In a 1987 lecture entitled “The Burden of Skepticism,” astronomer Carl Sagan succinctly summarized the delicate compromise between tradition and change:

It seems to me what is called for is an exquisite balance between two conflicting needs: the most skeptical scrutiny of all hypotheses that are served up to us and at the same time a great openness to new ideas … If you are only skeptical, then no new ideas make it through to you … On the other hand, if you are open to the point of gullibility and have not an ounce of skeptical sense in you, then you cannot distinguish the useful ideas from the worthless ones.

Why, we might inquire, do some people prefer orthodoxy while others favor heresy? Is there a personality trait for preferring tradition and another for change? This is an important question because the answer helps to explain why in the history of science some chose to support radical new ideas while others opposed them.

In 1990 David W. Swift published SETI Pioneers: Scientists Talk about Their Search for Extraterrestrial Intelligence, in which he identified an overabundance of firstborns, including Sagan. But is it a statistically significant overabundance? Swift, a sociologist at the University of Hawaii, did not compute this, but University of California at Berkeley psychologist Frank J. Sulloway and I did. Eight is the expected number of firstborns based on the number of siblings the SETI pioneers had, but 12 is the observed number. This difference is statistically significant at the 95 percent level of confidence.

So what? In Sulloway’s book Born to Rebel, he presents a summary of 196 controlled birth-order findings classified according to the Five-Factor Model of Personality:

Conscientiousness. Firstborns are more responsible, achievement oriented, organized, and planful.

Agreeableness. Laterborns are more easygoing, cooperative, and popular.

Openness to Experience. Firstborns are more conforming, traditional, and closely identified with parents.

Extroversion. Firstborns are more extroverted, assertive, and likely to exhibit leadership.

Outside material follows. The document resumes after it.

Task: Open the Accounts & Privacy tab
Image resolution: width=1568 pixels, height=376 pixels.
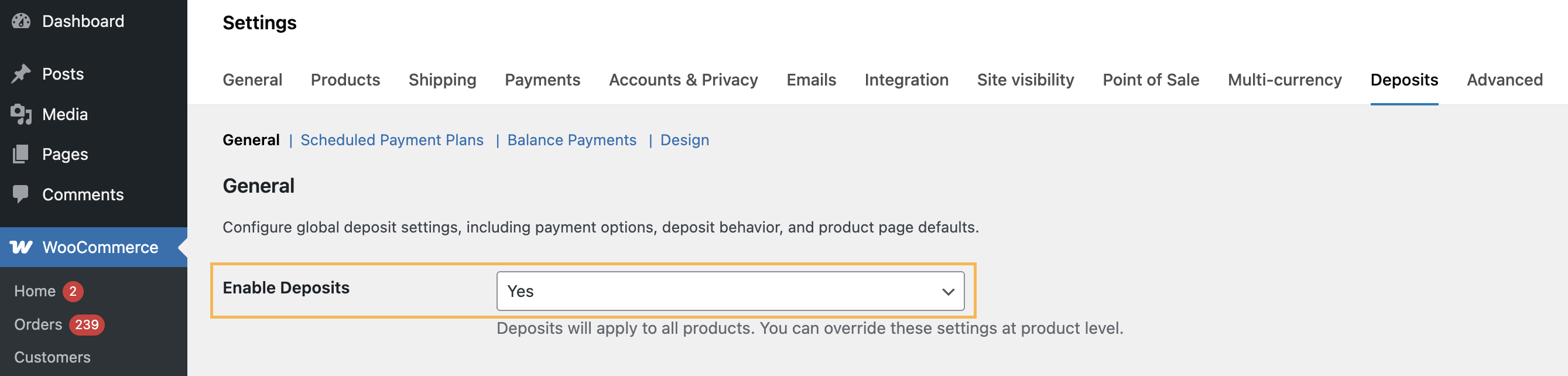Action: (x=683, y=80)
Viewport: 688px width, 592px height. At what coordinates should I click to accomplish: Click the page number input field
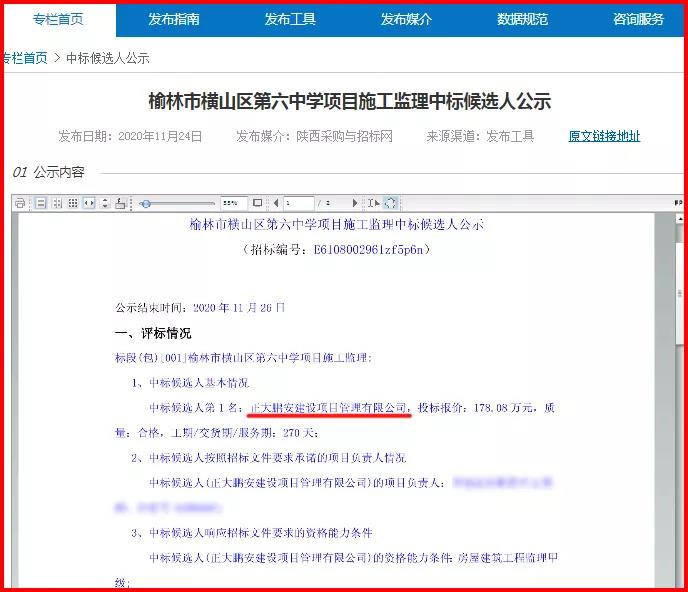[x=298, y=203]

Neuroticism. Firstborns are more jealous, anxious, neurotic, fearful, and likely to affiliate under stress.

To evaluate Sagan’s personality, Sulloway and I requested a number of his friends to rate him on a standardized personality inventory of 40 descriptive adjectives using a nine-step scale between them. For example, I see Carl Sagan as someone who was: hardworking or lackadaisical, tough-minded or tender- minded, rebellious or conforming, et cetera.

The following results are in percentile rankings relative to Sulloway’s database of more than 7,276 subjects.

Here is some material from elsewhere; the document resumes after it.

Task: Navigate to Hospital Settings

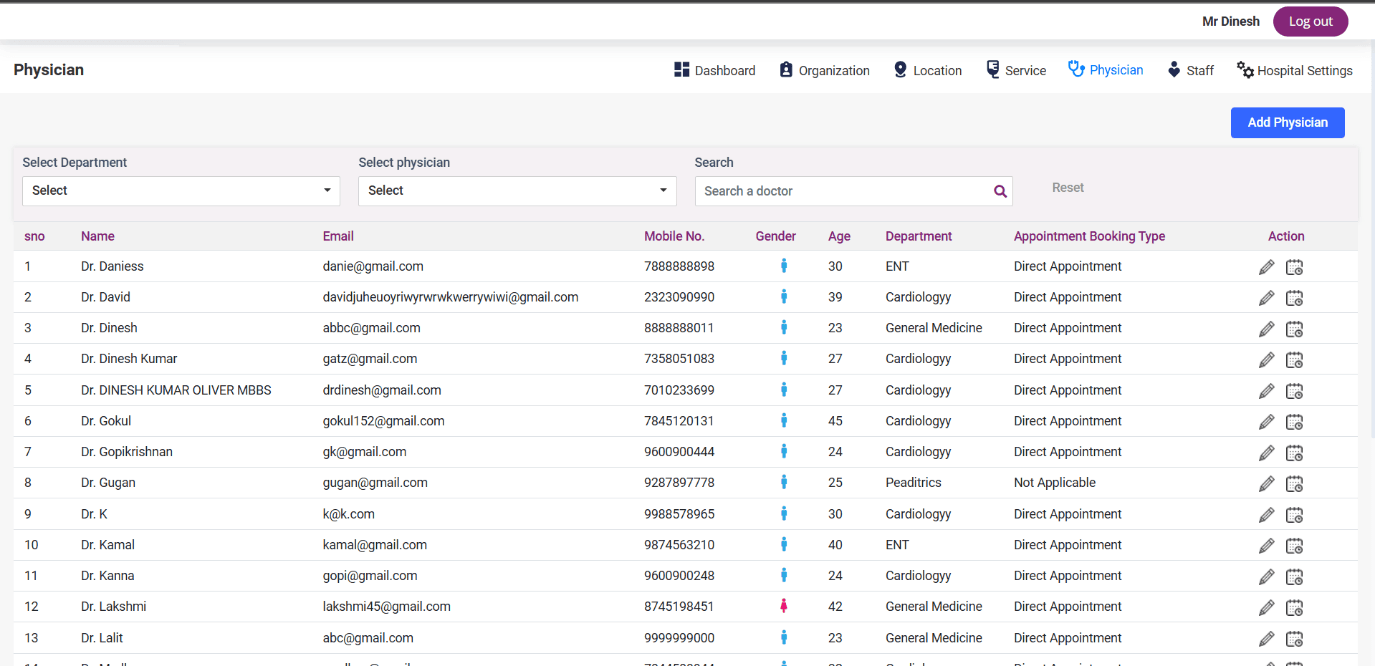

Most consistent with his firstborn status was Sagan’s exceptionally high ranking — 88th percentile — on conscientiousness (ambitiousness, dutifulness) and his strikingly low ranking of the 13th percentile on agreeableness (tender-mindedness, modesty). But his openness to experience (preference for novelty) was nearly off the scale at the 97th percentile. Why? First, birth order is hardly the only influence on openness and can be affected by cultural influences and social attitudes — Sagan was raised in a socially liberal Jewish family, and he was mentored by such scientific revolutionaries as Joshua Lederberg and H. J. Muller. Second, openness also includes an “intellectual” component, and firstborns tend to excel at intellectual pursuits, as reflected by their higher I.Q. scores and a tendency to win more Nobel Prizes in science.

Here is the key to understanding the exquisite balance between tradition and change: Sagan’s high openness led him to be a SETI pioneer, but his high conscientiousness made him skeptical of UFOs. Considering the example of Sagan, we can glean a valuable lesson on how science operates effectively in discriminating sense from nonsense, and it is science that helps us understand how and why this should be so. How recursive!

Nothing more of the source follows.